We were up and at ‘em at 7am the next morning as we’d been told that the boat would leave at 8am. In typical Southeast Asia fashion, it departed after 9am. It was another incredibly relaxing day. We spent it sipping beers, listening to podcasts, chatting to Jimmy, Rach and other friends we’d made onboard.

Much of the smoke and dust from the previous day had cleared and the sun was out! It created a rich spectrum of colours across the valleys, villages and river. We were also treated to an orange sunset when we arrived at the Luang Prabang pier.

The next few days were filled with fun evening antics with new friends, waterfall hopping and textile shopping in Laung Prabang. We then headed to the mysterious Plain of Jars and attended a local Laos wedding with 800 other guests!
Budget for a month (solo) in Thailand
Essentially: $1,500. I spent on average $375 a week.
Thailand is another ridiculously cheap country for backpackers. I found some things were a lot more expensive (such as transport and some meals) than in Malaysia and Indonesia. But I think that was mostly attributed to spending more time in the southern islands, which are obviously more expensive and geared mostly towards tourists.

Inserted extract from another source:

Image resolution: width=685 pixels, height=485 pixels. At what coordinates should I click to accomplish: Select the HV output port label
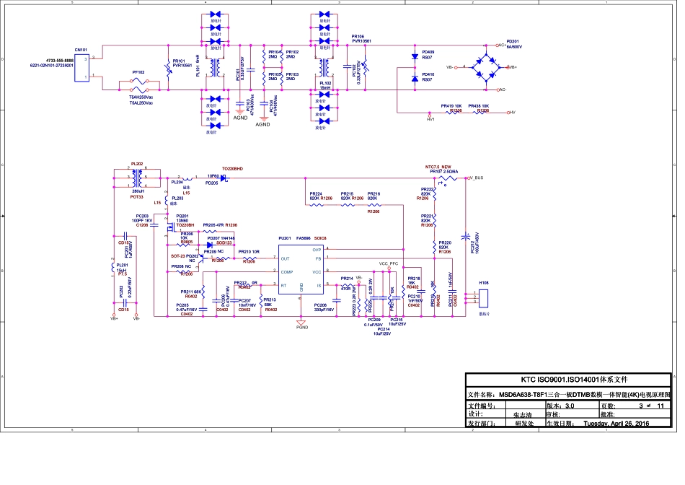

I also spent a week in bed with a flu/COVID like illness, so that dramatically reduced my spending. Paddy was also travelling through Thailand and spent a couple of hundred dollars more than me, simply because he was doing a lot more activities while I was mostly relaxing!
Travel cost breakdown
Food
I typically spent between $3 to $7 on a meal in Thailand. They were much more costly in Koh Lipe, Koh Lanta and Krabi. But I was also able to find meals around $2. You just need to head to where the locals eat. And if you visit some less touristy destinations you will easily find a delicious yet ridiculously inexpensive meal.
Transport
The cost of ferries was significant in southern Thailand. I took several between the islands. A three hour ferry from Koh Lipe to Koh Lanta cost around $75! Buses were also more expensive than in Malaysia or Indonesia (slightly). I was also in Thailand during the New Year period (Songkran) which no doubt increased a lot of the transport prices too.
Alcohol
As you would imagine, booze was considerably cheaper than Malaysia and Indonesia. I typically drank local beers and they would cost between $2 to $4 a bottle. This is probably what has attributed to Thailand becoming a popular party destination with younger travellers.
Accommodation
I was spending a lot more on accommodation in Thailand because I was travelling solo, thus staying in dorms. Prices could vary between $15 to $25 a night for a bunk bed in a dorm. They mostly sat around the $20 mark.
Activities
My activities mostly consisted of snorkelling, beach hopping, motorbike adventures and some boat tours. This helped keep costs down. But I did splash out on some bigger activities. I spent around $150 for a boat tour and overnight stay on Cheow Chan Lake near Khao Sok National Park. Snorkelling trips varied between $20 to $55 on the islands. Motorbike rentals usually cost around $10 a day.
In summary...
Thailand continues to be one of the most popular Southeast Asian destinations for backpackers. For this reason many places have become overcrowded with tourists and feel a lot less authentic than other SE Asian countries. Many parts are catered towards travellers that just want to party. However, it remains a beautiful country and I still think it's a great entry point for first time travellers in SE Asia. There are also ways to find more authentic experiences. I found transit towns a great place to stop for a couple of days and enjoy what real Thailand has to offer.